(Pixel coordinate grounding data)
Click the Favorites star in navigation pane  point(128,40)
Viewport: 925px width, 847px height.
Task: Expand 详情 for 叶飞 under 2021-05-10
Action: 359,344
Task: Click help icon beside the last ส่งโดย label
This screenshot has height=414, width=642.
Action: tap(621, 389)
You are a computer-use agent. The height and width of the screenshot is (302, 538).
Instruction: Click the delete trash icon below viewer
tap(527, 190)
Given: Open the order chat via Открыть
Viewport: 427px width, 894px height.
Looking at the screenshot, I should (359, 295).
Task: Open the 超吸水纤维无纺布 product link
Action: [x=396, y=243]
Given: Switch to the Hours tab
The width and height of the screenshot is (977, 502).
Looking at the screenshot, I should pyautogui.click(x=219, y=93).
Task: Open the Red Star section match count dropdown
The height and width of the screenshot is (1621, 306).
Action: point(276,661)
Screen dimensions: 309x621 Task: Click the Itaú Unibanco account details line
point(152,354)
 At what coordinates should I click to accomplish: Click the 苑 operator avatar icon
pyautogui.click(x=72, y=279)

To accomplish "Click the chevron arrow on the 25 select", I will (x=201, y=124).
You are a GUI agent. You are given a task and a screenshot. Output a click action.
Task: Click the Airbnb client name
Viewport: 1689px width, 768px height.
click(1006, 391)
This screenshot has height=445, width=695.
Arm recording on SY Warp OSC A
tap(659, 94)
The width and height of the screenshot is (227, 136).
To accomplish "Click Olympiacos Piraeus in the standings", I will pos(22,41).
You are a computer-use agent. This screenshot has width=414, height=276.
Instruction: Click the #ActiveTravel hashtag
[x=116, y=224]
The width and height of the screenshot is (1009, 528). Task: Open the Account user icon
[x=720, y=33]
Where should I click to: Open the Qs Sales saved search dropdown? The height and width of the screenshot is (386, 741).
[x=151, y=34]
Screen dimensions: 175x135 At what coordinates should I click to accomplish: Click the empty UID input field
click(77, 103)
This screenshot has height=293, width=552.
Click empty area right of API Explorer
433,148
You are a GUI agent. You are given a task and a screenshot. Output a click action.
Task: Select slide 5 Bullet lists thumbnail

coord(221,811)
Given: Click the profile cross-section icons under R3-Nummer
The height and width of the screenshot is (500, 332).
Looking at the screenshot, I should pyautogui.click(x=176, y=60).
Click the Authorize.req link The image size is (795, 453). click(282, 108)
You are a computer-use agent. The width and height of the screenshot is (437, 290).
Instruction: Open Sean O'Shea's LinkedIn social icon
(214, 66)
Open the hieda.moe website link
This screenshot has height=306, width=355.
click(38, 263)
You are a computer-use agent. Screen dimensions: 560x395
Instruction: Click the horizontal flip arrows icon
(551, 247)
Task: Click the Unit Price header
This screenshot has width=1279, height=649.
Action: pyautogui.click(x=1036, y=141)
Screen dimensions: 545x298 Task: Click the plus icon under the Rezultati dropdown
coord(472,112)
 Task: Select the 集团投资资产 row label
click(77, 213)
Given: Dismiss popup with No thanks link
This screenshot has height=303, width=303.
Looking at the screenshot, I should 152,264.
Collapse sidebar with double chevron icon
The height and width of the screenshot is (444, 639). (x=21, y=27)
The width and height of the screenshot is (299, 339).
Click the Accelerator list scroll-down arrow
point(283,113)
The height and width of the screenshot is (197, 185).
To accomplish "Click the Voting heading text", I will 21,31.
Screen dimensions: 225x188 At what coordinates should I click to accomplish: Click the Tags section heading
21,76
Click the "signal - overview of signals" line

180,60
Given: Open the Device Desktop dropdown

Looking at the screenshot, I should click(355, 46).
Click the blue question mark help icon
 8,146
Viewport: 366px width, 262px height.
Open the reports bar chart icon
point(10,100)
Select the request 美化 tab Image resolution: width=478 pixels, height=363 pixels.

- [EXERCISE PROMPT] For the word "agent", show every line of the entries that holds it.

- [EXERCISE ANSWER]
You are a computer-use agent. The height and width of the screenshot is (302, 538).
You are a GUI agent. You are given a task and a screenshot. Output a click action.
You are a computer-use agent. This screenshot has width=414, height=276.
You are a GUI agent. You are given a task and a screenshot. Output a click action.
You are a computer-use agent. The width and height of the screenshot is (437, 290).
You are a computer-use agent. Screen dimensions: 560x395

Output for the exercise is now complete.